While the importance of multidisciplinary collaboration is widely recognised, debate continues about how to acquire and measure these competences [8, 9]. Residents are expected to learn to participate within MDTMs according to the master-apprentice principle, in which they learn ‘on the job’ by observing the medical specialists and assume increasingly active participative roles in discussions during their training [10]. This implies that the medical specialists function as good role models [7, 10]. However, most of the medical specialists participating in oncological MDTMs are not trained to work in a multidisciplinary team (MDT). In addition, formal training programmes for interdisciplinary collaboration are absent in most countries [11]. Fahim et al. (2020) found that the decision-making process within MDTMs is negatively affected by the lack of soft skills, such as communication, collaboration and leadership [12]. An open and safe team climate is needed, but is not evident in the hierarchical MDTM setting that still exists in many teaching hospitals [13,14,15]. That hierarchy plays a role in MDTMs is also apparent from the often unseen role of the CNS, whose participation in the discussions is minimal, despite the fact that they could provide valuable information about the patient’s perspective [16, 17]. The CLE should provide role models, space and focus for residents to be able to actually learn how to participate competently in MDTMs [7].
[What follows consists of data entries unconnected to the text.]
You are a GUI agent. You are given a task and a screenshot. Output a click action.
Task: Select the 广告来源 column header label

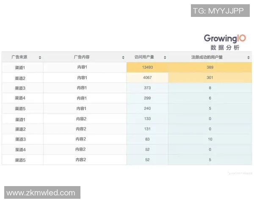19,57
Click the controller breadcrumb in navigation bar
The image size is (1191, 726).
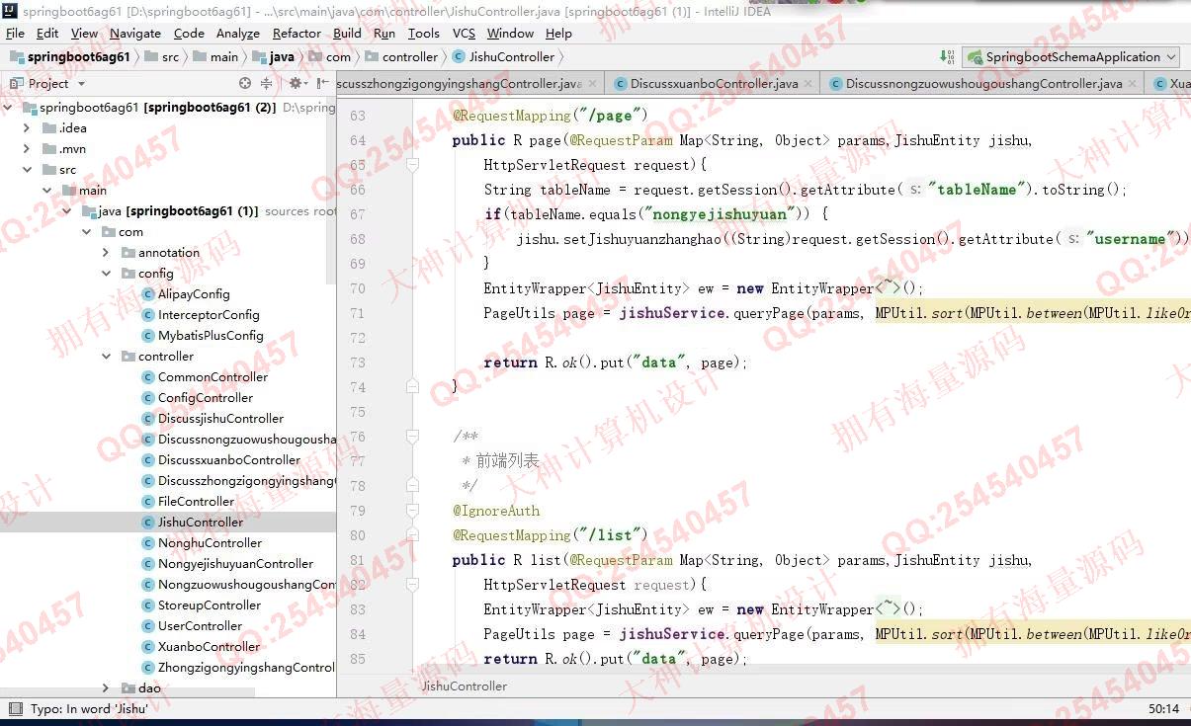pos(409,57)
Currently, there is a lack of understanding of residents’ needs with regard to learning to collaborate in a multidisciplinary manner in the CLE of MDTMs. Moreover, there is no evidence in the literature as to whether the MDTM as a CLE is an adequate method of teaching competent multidisciplinary collaboration. Hamoen et al. (2021), found that another CLE – the hospital ward – is centred around patient care rather than around education, leading to suboptimal multidisciplinary learning [18]. We wonder whether this also applies to MDTMs in general, and to oncological MDTMs in particular.

We therefore aimed to identify barriers and facilitators, as perceived by residents and medical specialists within the MDTM CLE, regarding the optimal preparation of residents for future competent MDTM participation and subsequent additional training needs.

Methods

Study design

A qualitative semi-structured interview study was conducted in the period between May 2018 and May 2019 in accordance with the Standards for Reporting Qualitative Research (SRQR) (Appendix 1). The local ethics committee (CMO region Arnhem – Nijmegen) approved the study (registration number ECSW-LT-2021-11-19-79,410). All participants received written information about the project and its aims, and agreed to participate.

Participants

Interviewees were purposively sampled [19] in order to maximise variation in participants’ demographic and professional characteristics, using seven criteria: 1) regular participation in oncological MDTMs; 2) specialty (surgical, medical and radiation oncology, radiology, nuclear radiology, and pathology); 3) sex; 4) medical specialists versus residents; 5) training duration of residents (≤3 versus 4–6 years); 6) hospital region (coded to A-B-C-D, based on the provinces in the Netherlands) and 7) type of hospital (peripheral or academic). Interviewees were invited by e-mail to participate in our study by two researchers (JW and ID). After consent was obtained, an appointment was made.

Data collection

Semi-structured telephone interviews were conducted by a medical oncologist (JW) who has been attending two MDTMs per week for 5 years, including 2 years as resident. Prior to the study, JW received interview training from an experienced researcher in the field of qualitative research (GH). JW had no personal relationships with the interviewees. Interviews were conducted using a topic guide, which was evaluated after each interview and adjusted if necessary. The main topics that guided question development were: 1) current experiences with (guidance of) participation of residents in MDTMs; 2) perception of the MDTM atmosphere as a working/learning environment and 3) thoughts on and suggestions for improving IPE and/or competence training for MDTM participation (Appendix B).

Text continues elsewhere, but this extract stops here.